Emporium Brettibix – onto the more exotic end of the beers , there’s two stouts after this one , this appears to be a halfway house there. All the better.

Emporium Brewing are based in  Kaikoura, Canterbury, 🇳🇿 Brettibix is a 6% ABV beer with 30 IBU things, a Brett’d Stout in a 375ml Bottle, in the style that falls under Sour / Wild Beer – Dark. This is 1.78 standard drink units in NZ.

Amazing Pinot aroma when you open this, grand spectacular loud.

Beer in a Wonky Glass 🙂

Pour is of a brown beer, dark brown. There’s no head of course. The brilliant aroma follows in the glass.

My special wonky hand blown glass, I’m bad at pictures but this is the glass.

There’s and odd mouthfeel to this, and it’s like damp wheatbix. It is just odd, it isn’t unpleasant to the taste.

It’s also quite sweet, much more so than a sour you might have been expecting. Soft, sweet and smooth. It might just be like lightly carbonated water, but which I mean that you don’t get an alcohol notes, and the tastes are quite muted.

It is odd. Even as it warmed it never really got up for it. I’m disappointed about the disconnect between the aroma and flavour, and the flavours are the total opposite of that aroma. I wanted to like this one so much more.

The Pdubyah-o-Meter rates this as a 7on the arbitrary number scale. It isn’t that this isn’t good, it just doesn’t have a lot of boldness and punch about the flavours that the aroma strongly hints that it should have.

Music: Grace Jones : Hurricane

Herevana beers are those I drink at home, I’m not at some beer festival, like, for instance, Beervana, but am just in my kitchen, usually, dining room table, sometimes, or outside, occasionally, where I can take an average picture and write in real time about the beer that I’ve invested in, both in a monetary and emotional way.

Philip himself.

Brett’d Stout aged in Pinot Noir barrels. Brewed in 2018, bottled in 2021.

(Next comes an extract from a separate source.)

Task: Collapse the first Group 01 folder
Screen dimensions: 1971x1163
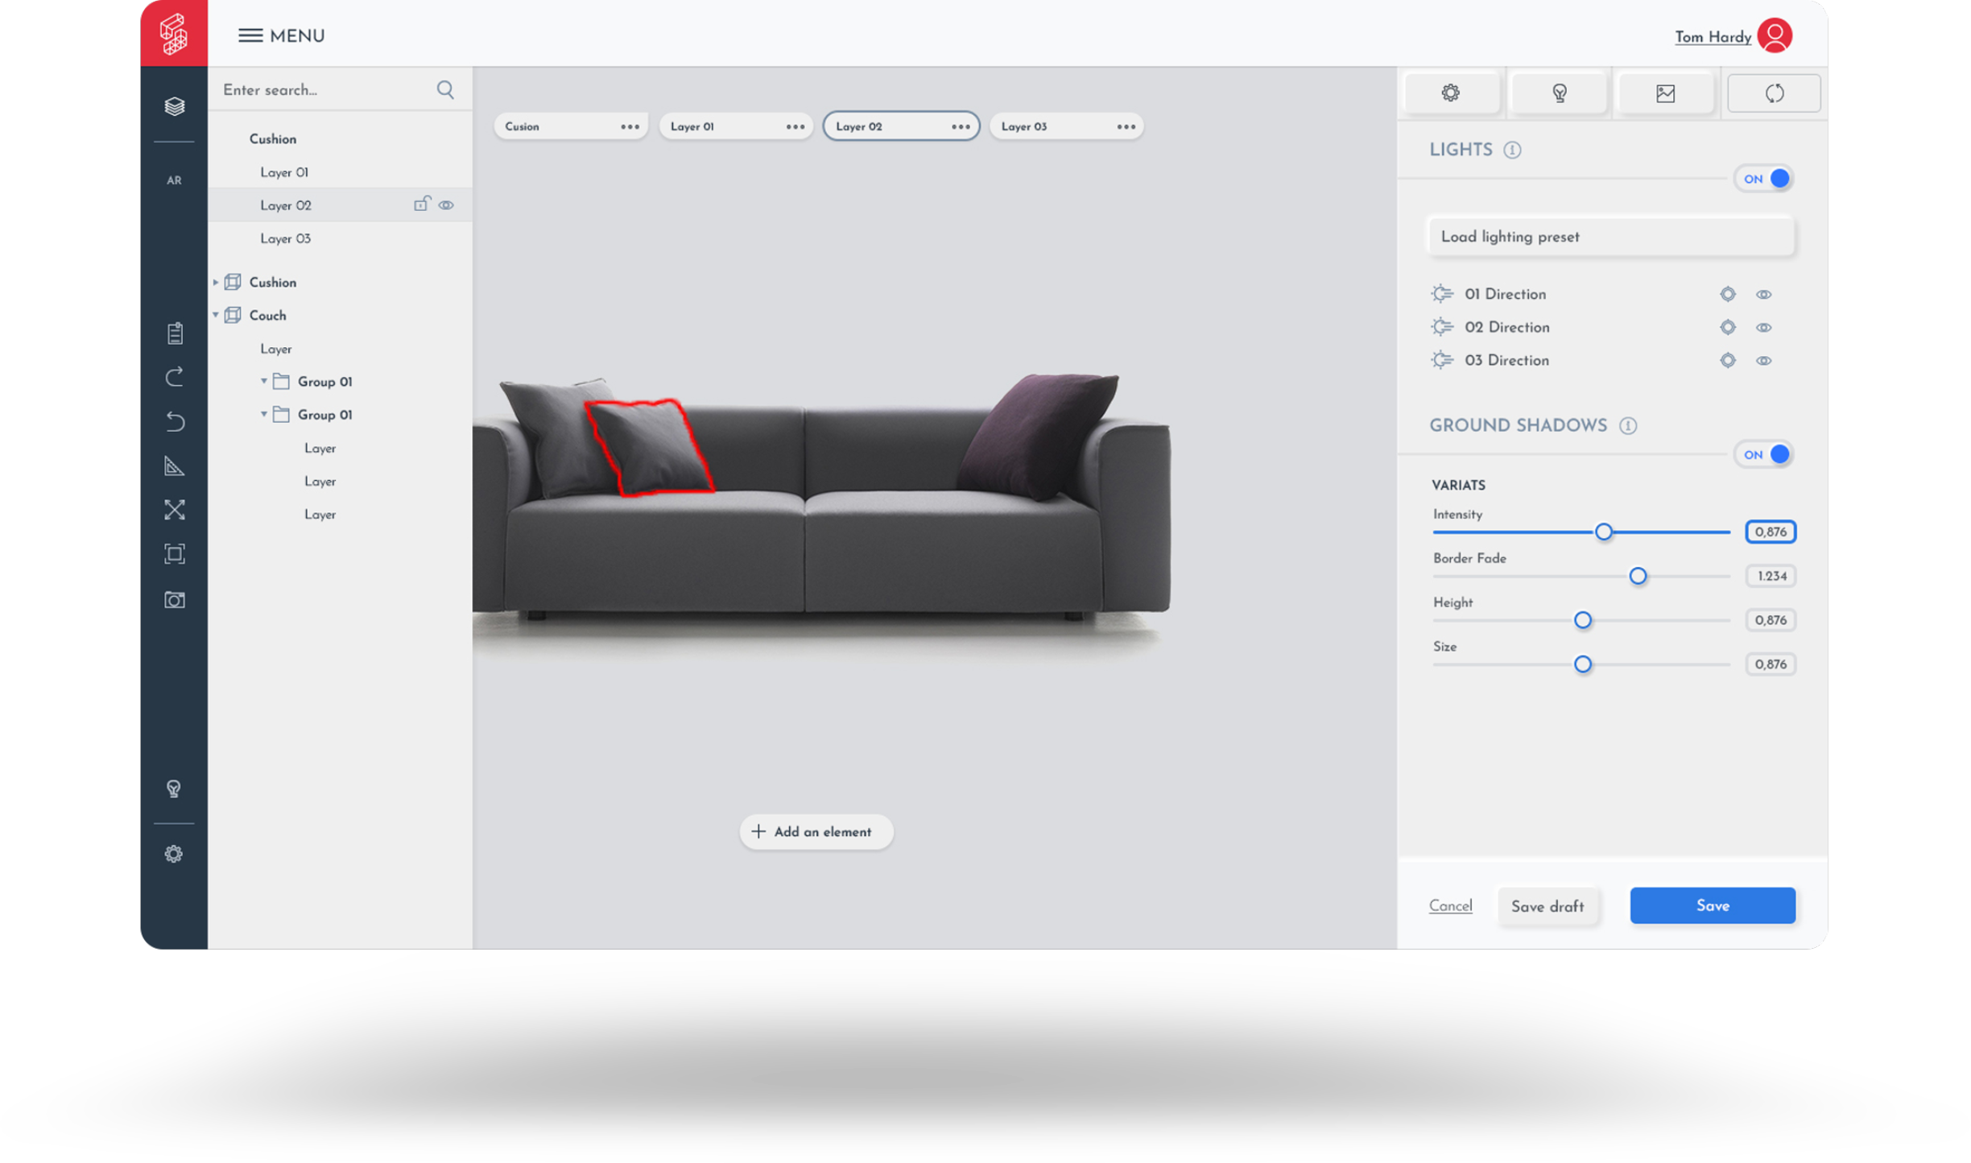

We’ve taken our stout, Obsidian, and aged it in Pinot Noir barrels with a brett culture from Belgium. Funky but not sour.

Enjoy.

Brewers Notes

Sour / Wild Beer – Dark

The “Dark Wild Beer” and the “Dark Sour Beer” are catch-all styles for any copper to dark-brown beer where the implementation of a microorganism other than traditional brewer’s yeasts ensures a drier, thinner, sour and/or funkier product. Such microorganisms includes Lactobacillus, Pediococcus, Saccharomyces and Brettanomyces. Younger versions are fruitier, while older ones possess more depth of funk and may lose more of the base style character. The base beer style becomes less relevant because the various yeast and bacteria tend to dominate the profile. The “Traditional Wild / Sour Dark Beers” are often the result of a Mixed-Fermentation Blend of beers aged in barrels and tend to have a complex funky taste acquired from the microbial flora. Wood or barrel aging is very common in this type of beers, but not required. The “Kettle Sour Dark Beers” or “Quick Soured Dark Beers” are generally soured using a Kettle Souring technique in a stainless steel mash tun and have a tartness taste similar of an unsweetened yogurt.